Like other phone app categories, however, not all apps are created equal. Some are more focused on meditation and mindfulness, while others provide therapy in real time via text, chat or video calls. Additionally, some, but not all expenses through these apps can be covered by insurance.

When considering which apps you’d like to offer employees, be sure to determine how employees or the organisation will pay for services. Also, reach out to your insurance provider, as it may have partnered with a mental health app service or even have its own.

2. Membership assistance and discounts

Assistance and discounts for health-related memberships allow employees to practice physical and mental self-care. Memberships can be to a gym, yoga studio, meditation group, or even to a spa, a sensory deprivation or a massage provider.

With the increased number of remote employees, it’s important to ensure the membership assistance you offer is available where your employees live.

To ensure access, it’s best to offer membership assistance with criteria for eligible memberships instead of creating partnerships with a particular gym chain, for example. This will allow employees to choose a membership that best fits their individual needs and self-care preferences.

3. Paid time off and mental health days

Paid time off (PTO) is an essential benefit that supports employee mental health and work-life balance. It provides employees with the flexibility to manage responsibilities outside work and gives them time to be away from one of their primary stressors: work.

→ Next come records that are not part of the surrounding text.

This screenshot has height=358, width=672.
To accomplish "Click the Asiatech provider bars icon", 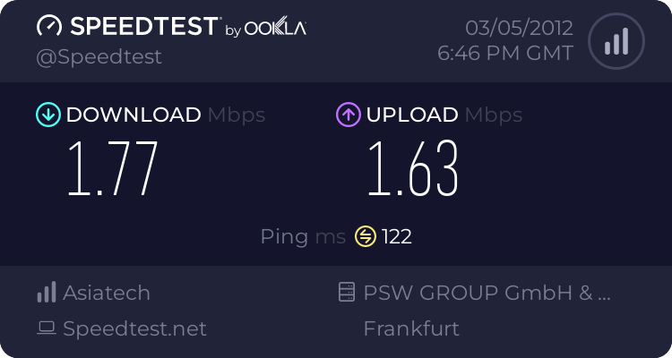I will tap(46, 293).
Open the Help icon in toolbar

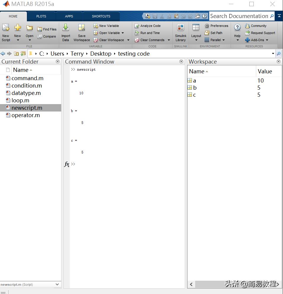[x=237, y=28]
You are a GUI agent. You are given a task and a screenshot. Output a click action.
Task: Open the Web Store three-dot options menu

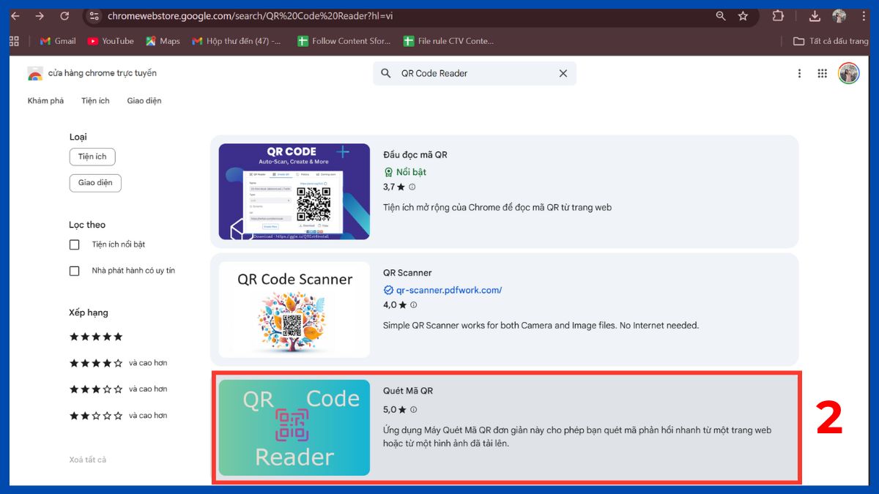pyautogui.click(x=799, y=73)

Unfortunately, PTO is underutilised, particularly for purposes focused on wellness. Often, employees use PTO to attend family events, due to sickness (depending on the time off policy), or for doctor’s appointments or vacations. It’s not often that an employee decides to take PTO simply because they need rest.

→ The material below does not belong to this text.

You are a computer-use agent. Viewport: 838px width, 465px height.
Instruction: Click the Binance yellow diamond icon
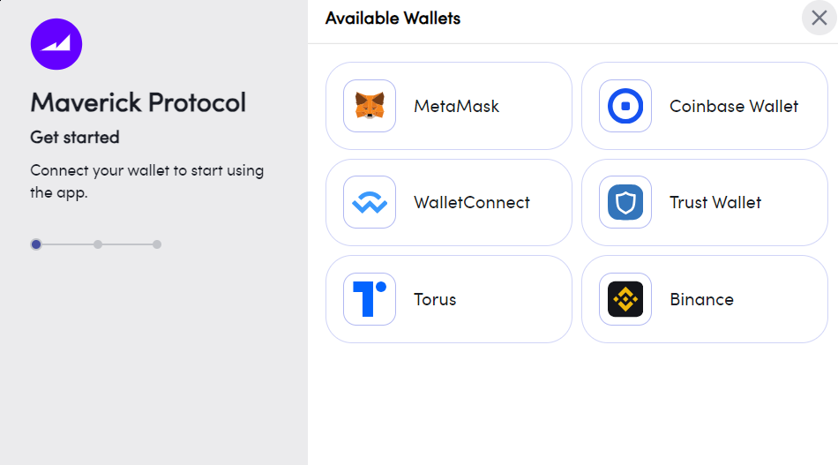tap(625, 299)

To encourage employees to use PTO to rest and recover, train managers to encourage employees to take time off and model that behaviour themselves. You can also offer paid mental health days to bring awareness to using PTO for restful purposes.

4. Workplace education

One employee mental health benefit that often slips under the radar is free workplace education, such as webinars, training and expert speakers. Workplace education raises awareness about mental health, provides employees with tools and resources they can use in their work and reduces stigma around mental health.

Investing in workplace education and ensuring leadership attends these events also shows employees that the organisation prioritises mental health. Over time, intentionally focusing on mental health will help organisations integrate mental health as a key part of the workplace culture.

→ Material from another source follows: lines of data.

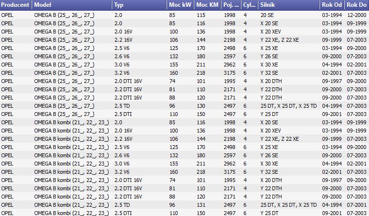Select OMEGA B kombi 2.5 TD row
The width and height of the screenshot is (369, 216).
(x=185, y=205)
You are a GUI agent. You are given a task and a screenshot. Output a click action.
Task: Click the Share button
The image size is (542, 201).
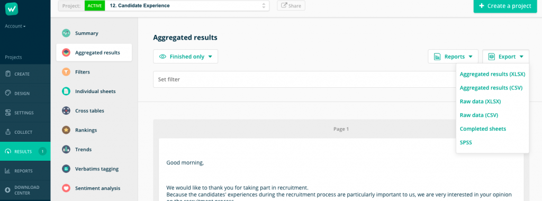coord(291,5)
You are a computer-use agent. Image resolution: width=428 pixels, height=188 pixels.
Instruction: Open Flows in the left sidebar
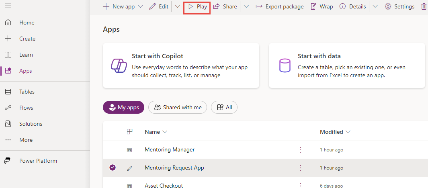coord(26,108)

5. Mental health-focused activities and spaces

The shift towards remote and hybrid work has forever changed “the office as we know it.” While some offices essentially became ghost towns, others transformed into something better. Today, organisations can repurpose office space to serve employee needs that go well beyond their desk.

Specifically, these spaces can be used to support employee mental health. For example, organisations can create spaces to:

  • Do yoga.
  • Engage in fun activities focused on mental health.
  • Invite facilitators such as therapy dog facilitators.
  • Create a quiet cellphone free “mindfulness” space where employees can take a break, meditate or just relax.

Regardless of how you designate space in the organisation, the key is to spread awareness and encourage use by ensuring managers and other leaders are using these spaces as well.

Other ways to support employee mental health

The above employee mental health benefits are proven to support employee mental health, but employer efforts shouldn’t stop there. In addition to offering the above, consider other benefits and strategies to make an impact on the culture of the organisation, such as:

  • Flexible work.
  • Psychological safety workshops and training.
  • Diversity, equity and inclusion programming.
  • Financial counseling.

Most importantly, continue to talk about mental health at work. The more we discuss mental health and promote openness, the more likely employees are to take advantage of the resources available.